Because of the mentioned optimizations, I chose to base the selection result on ranges instead of individual indexes, so we can use List.RemoveRange which if more effective than individual RemoveAt calls (assumed that there are in fact ranges with more than one element).由于提到的优化,我选择将选择结果基于范围而不是单个索引,因此我们可以使用 List.RemoveRange,如果它比单个 RemoveAt 调用更有效(假设实际上有多个元素的范围)。

public static List<(int start, int count)> GetIndexRanges<T>(this List<T> list, 
    Func<T, int, bool> predicate)
{
    var result = new List<(int start, int count)>();
    int start = -1;
    for (var i = 0; i < list.Count; i++)
    {
        // see note 1 below
        bool toBeRemoved = predicate(list[i], i);
        if (toBeRemoved)
        {
            if (start < 0)
                start = i; // new range starts
        }
        else if (start >= 0)
        {
            // range finished
            result.Add((start, i - start));
            start = -1;
        }
    }
    if (start >= 0)
    {
        // orphan range at the end
        result.Add((start, list.Count - start));
    }
    return result;
}

public static int RemoveIndexRanges<T>(this List<T> list, 
    List<(int start, int count)> ranges)
{
    var removed = 0;
    foreach (var range in ranges)
    {
        // the "- removed" is there to take into account 
        // that deletion moves the indexes.
        list.RemoveRange(range.start - removed, range.count);
        removed += range.count;
    }
    return removed;
}

Usage :用法

var ranges = list.GetIndexRanges((item, index) =>
    {
        //if (item == 10) throw new Exception();
        return item % 2 == 1;
    });
// See note 2 below
list.RemoveIndexRanges(ranges);

Note 1 : As is, an exception in the predicate would just be propagated during the selection process, with no change to the ecollection.注 1 :按原样,谓词中的异常只会在选择过程中传播,不会对 ecollection 进行任何更改。 To give the caller more control over this, the following could be done: extend GetIndexRanges to still return everything collected so far, and in addition also return any exception as out parameter:为了让调用者对此有更多控制,可以执行以下操作:扩展 GetIndexRanges 以仍然返回到目前为止收集的所有内容,此外还返回任何异常作为out参数:

public static List<(int start, int count)> GetIndexRanges<T>(this List<T> list, 
    Func<T, int, bool> predicate, out Exception exception)
{
    var result = new List<(int start, int count)>();
    int start = -1;
    for (var i = 0; i < list.Count; i++)
    {
        bool toBeRemoved = false;
        try 
        { 
            toBeRemoved = predicate(list[i], i); 
        }
        catch (Exception e) 
        { 
            exception = e;
            break; // omit this line to continue with the selection process
        }
        if (toBeRemoved)
        {
            if (start < 0)
                start = i; // new range starts
        }
        else if (start >= 0)
        {
            // range finished
            result.Add((start, i - start));
            start = -1;
        }
    }
    if (start >= 0)
    {
        // orphan range at the end
        result.Add((start, list.Count - start));
    }
    return result;
}

var ranges = list.GetIndexRanges((item, index) =>
    {
        if (item == 10) throw new Exception();
        return item % 2 == 1;
    }, out var exception);

// to fulfil requirement #3, we remove the ranges collected so far
// even in case of an exception
list.RemoveIndexRanges(ranges);

// and then throw the exception afterwards
if (exception != null) 
    ExceptionDispatchInfo.Capture(exception).Throw();

Note 2 : As this is now a two-step process, it will fail if the list changes between the calls.注意 2 :由于这是一个两步过程,如果列表在两次调用之间发生变化,它将失败。

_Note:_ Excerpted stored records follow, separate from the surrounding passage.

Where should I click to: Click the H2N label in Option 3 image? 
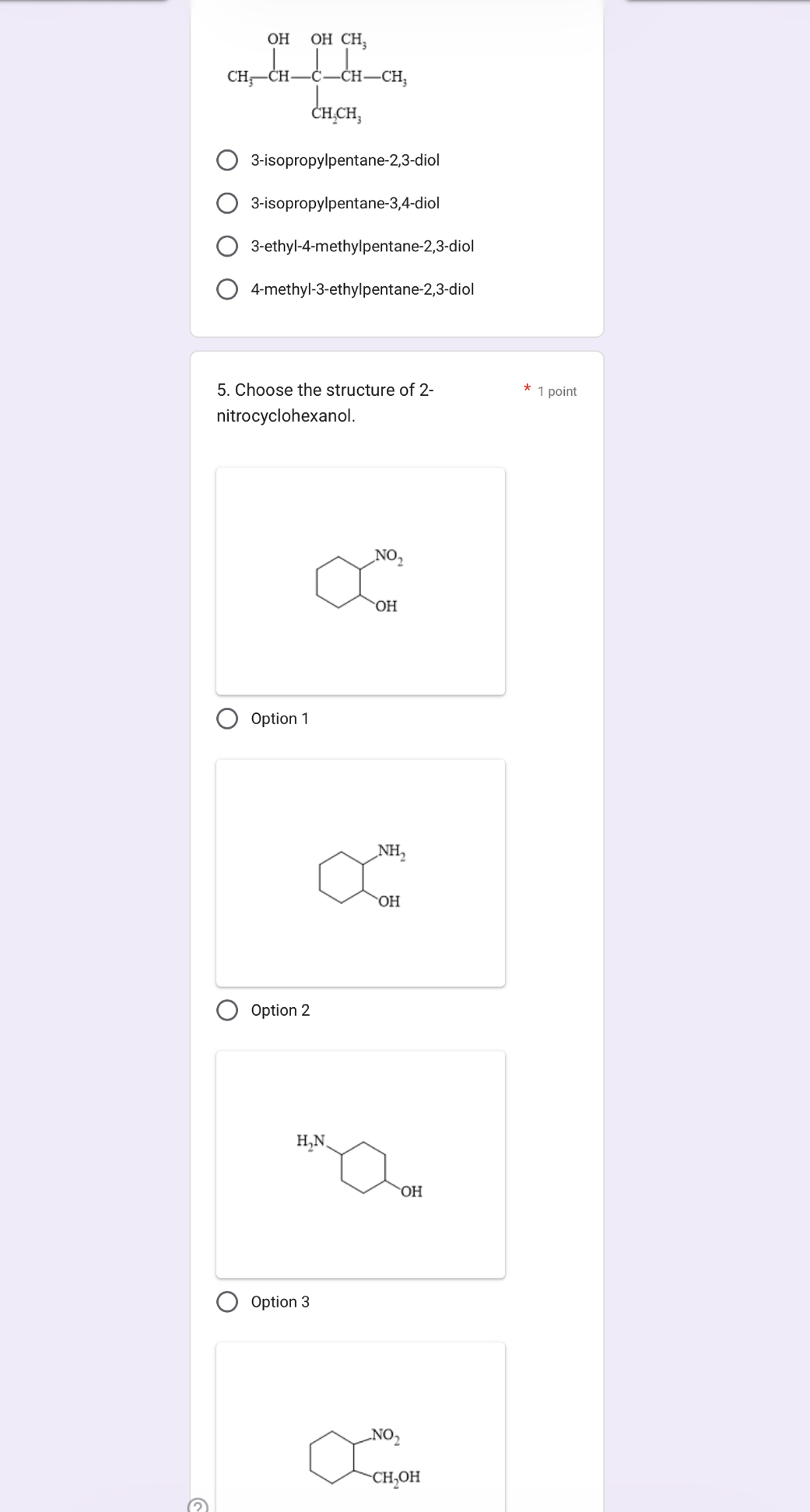(x=310, y=1141)
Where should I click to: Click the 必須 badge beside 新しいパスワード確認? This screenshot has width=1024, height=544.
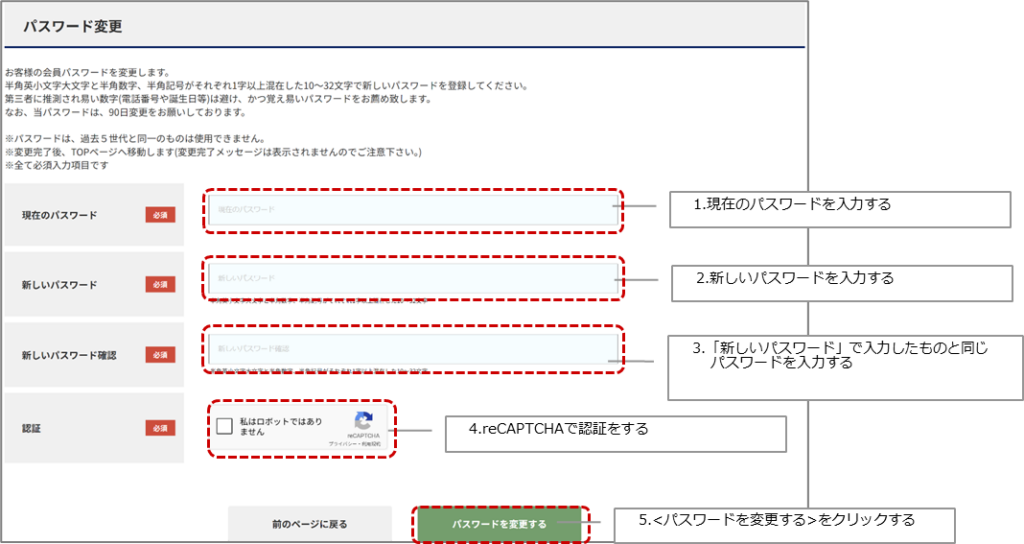tap(160, 355)
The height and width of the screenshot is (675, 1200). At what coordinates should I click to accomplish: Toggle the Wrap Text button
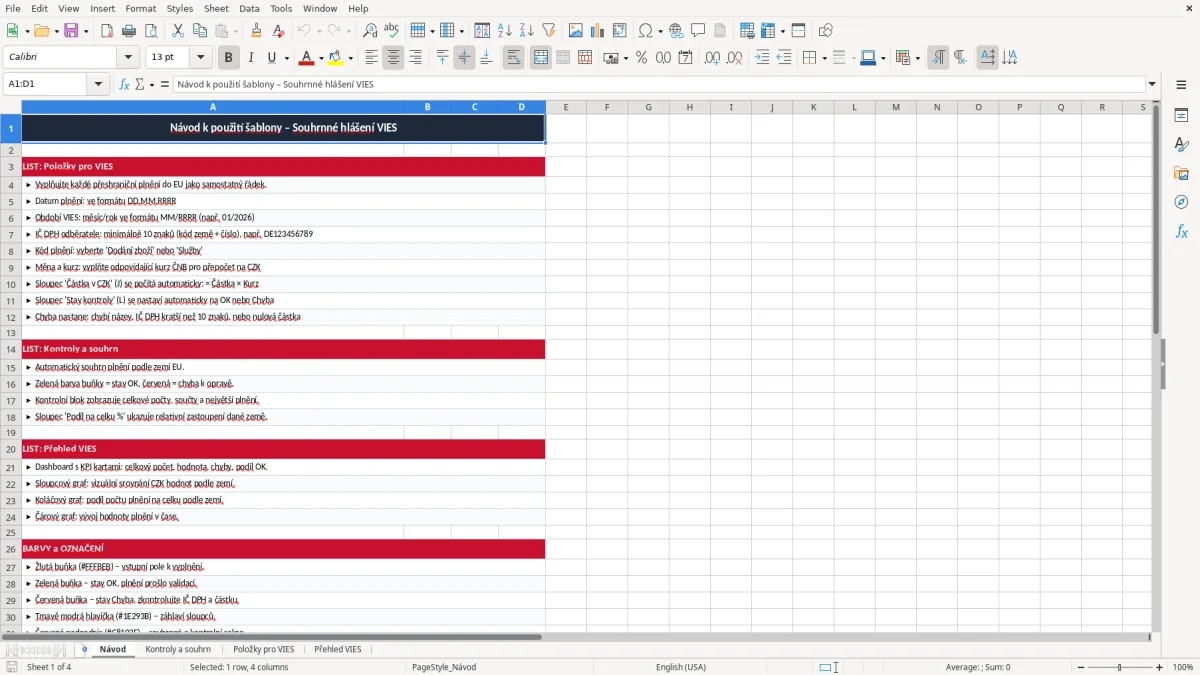(x=513, y=58)
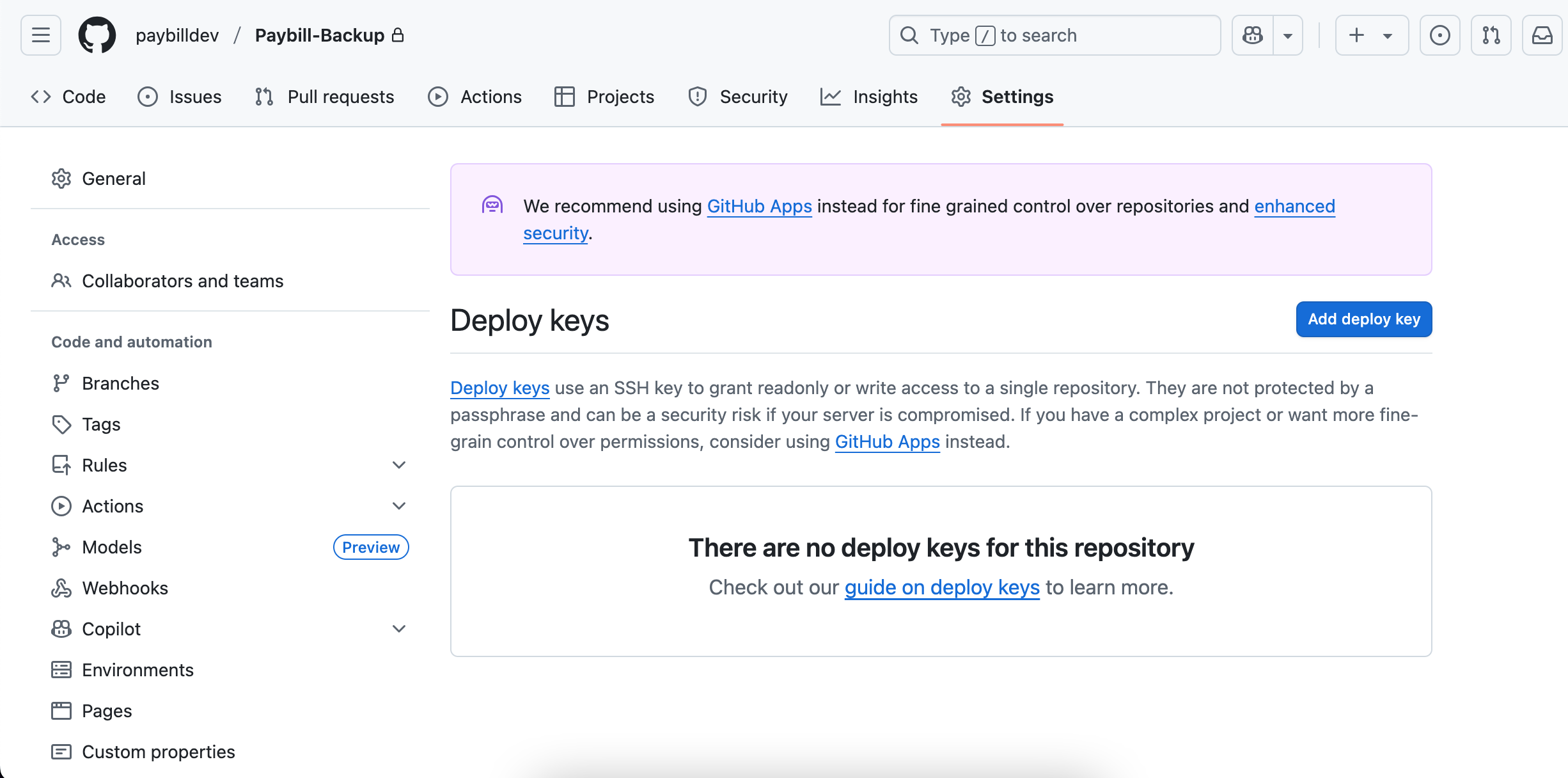Expand the Actions settings section
The image size is (1568, 778).
coord(399,506)
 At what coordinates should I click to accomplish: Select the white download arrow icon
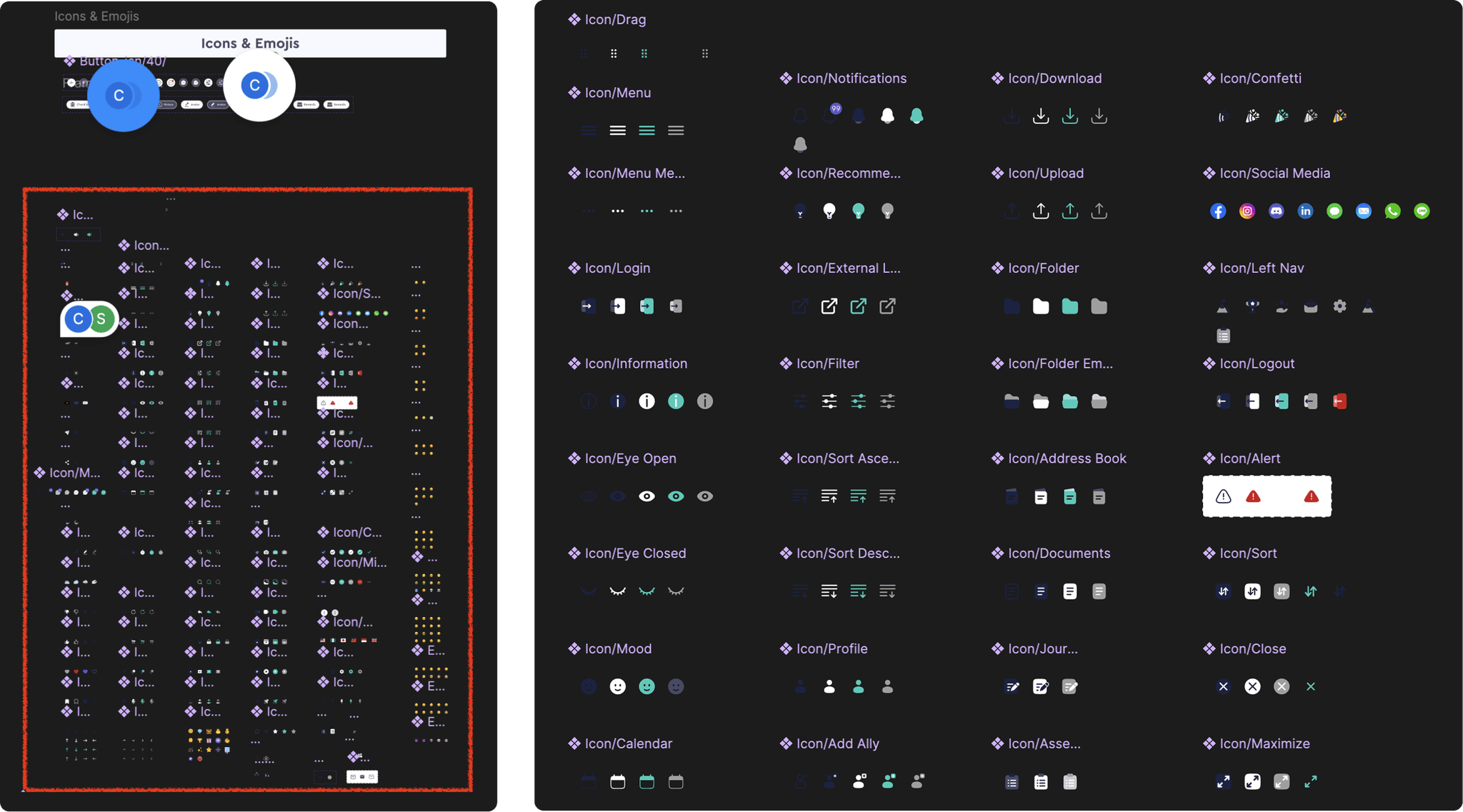click(1041, 116)
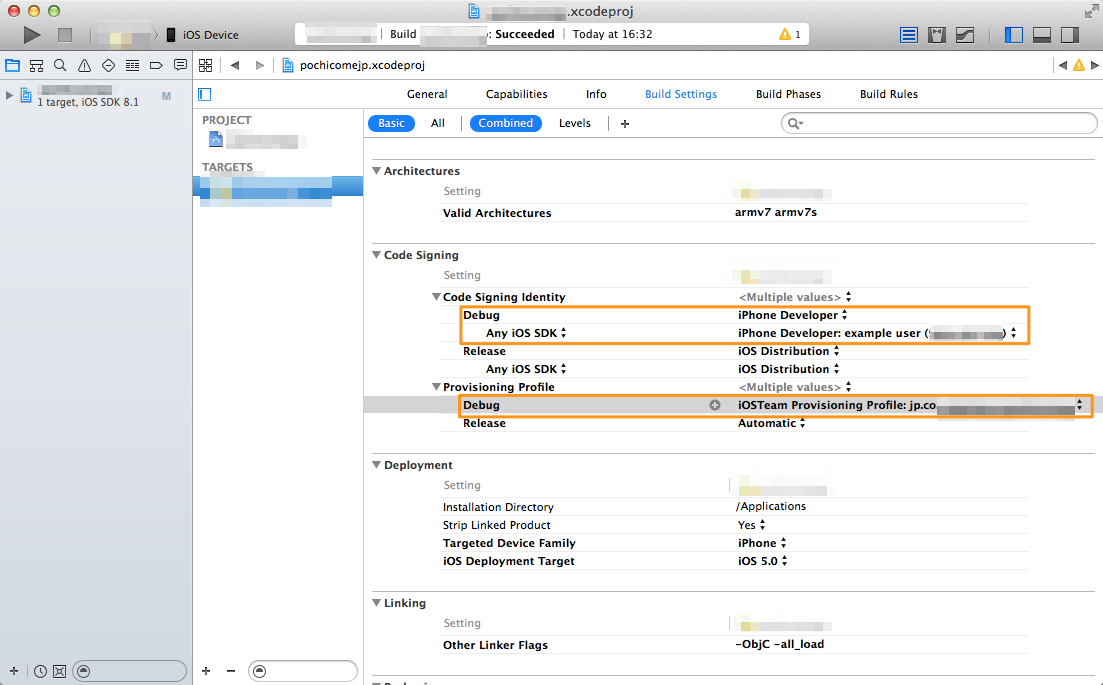Show the debug area pane
1103x685 pixels.
(1042, 34)
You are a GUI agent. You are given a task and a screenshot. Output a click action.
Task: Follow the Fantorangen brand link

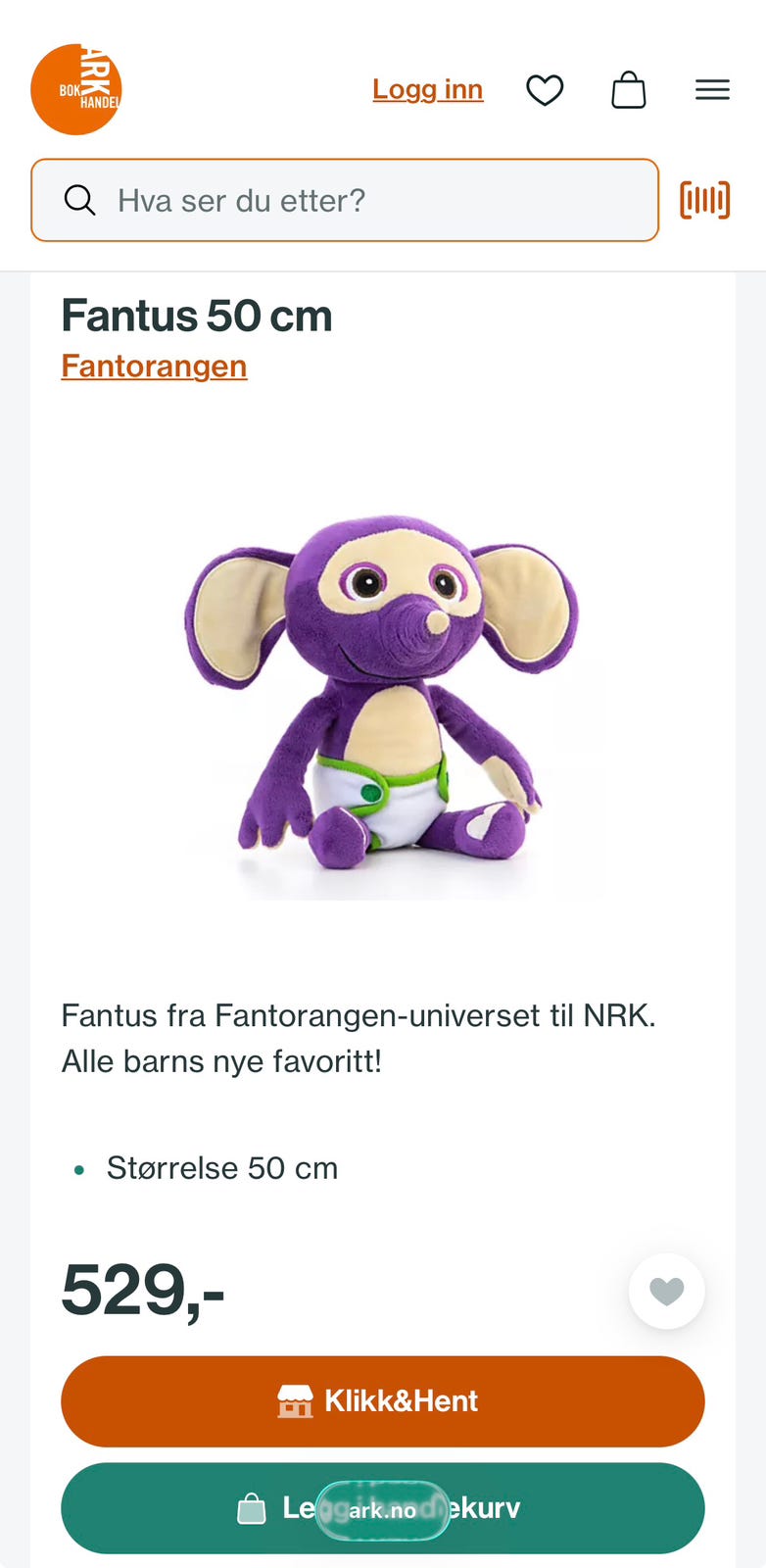(154, 367)
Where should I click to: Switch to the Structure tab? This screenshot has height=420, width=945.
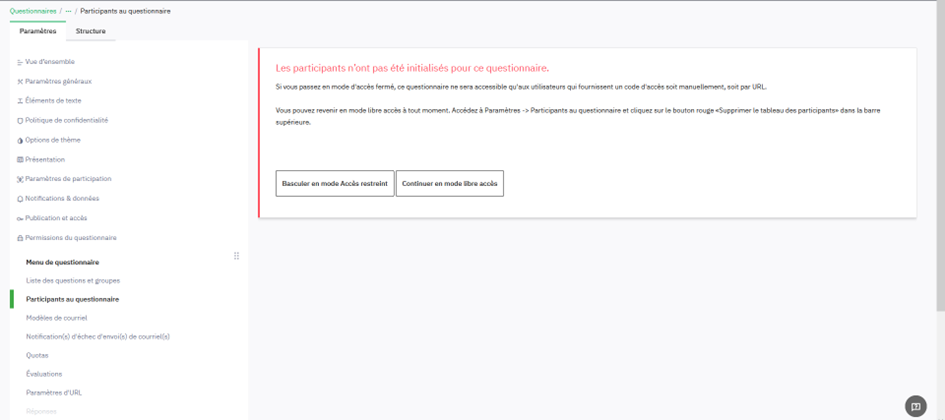(90, 31)
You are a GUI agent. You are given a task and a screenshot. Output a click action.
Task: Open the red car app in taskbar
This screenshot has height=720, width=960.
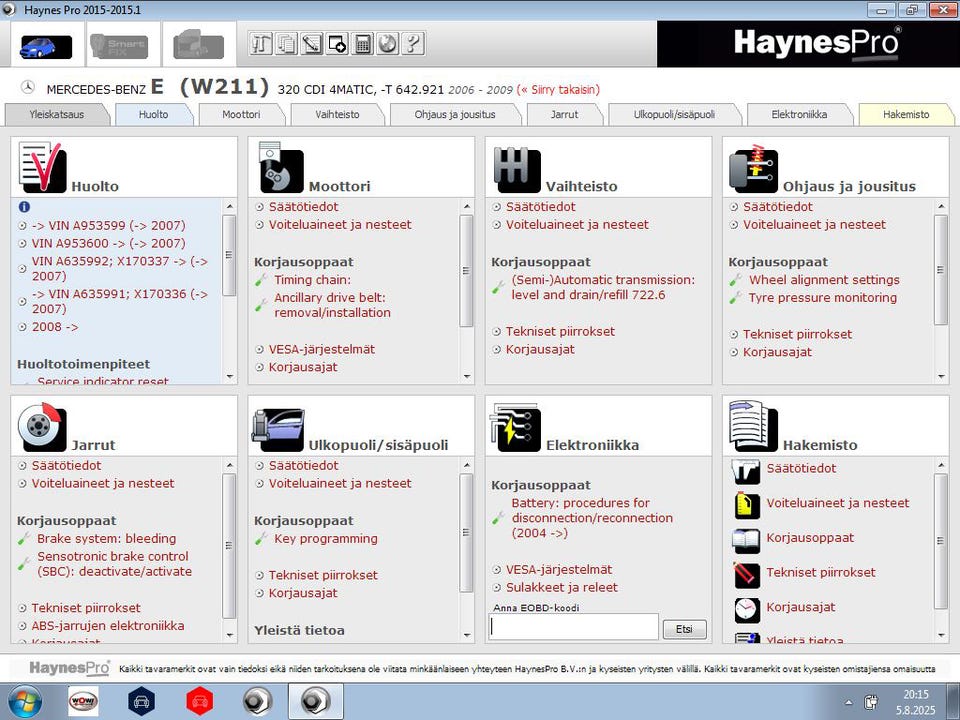200,700
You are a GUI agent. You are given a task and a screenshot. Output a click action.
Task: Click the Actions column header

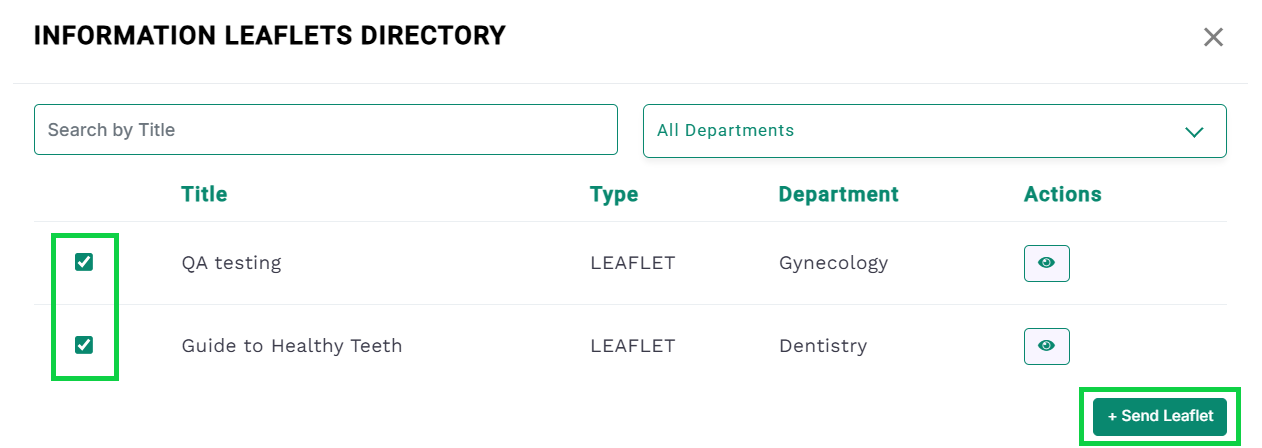[1062, 194]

So they don't think that there is any bug that needs to be fixed.所以他们认为没有任何错误需要修复。 They also believe that this behavior is not surprising or unexpected, so there is no need to document it.他们还认为这种行为并不奇怪或出乎意料,因此没有必要记录下来。

They're correct.他们是对的。 The method is documented as:该方法记录为:

Removes all the elements that match the conditions defined by the specified predicate.删除与指定谓词定义的条件匹配的所有元素。

This supports two scenarios: the predicate returning true , removing an element, or false for leaving it as-is.这支持两种情况:谓词返回true ,删除元素,或false保持原样。 A predicate throwing an exception is not a use case intended to be supported.抛出异常的谓词不是旨在支持的用例。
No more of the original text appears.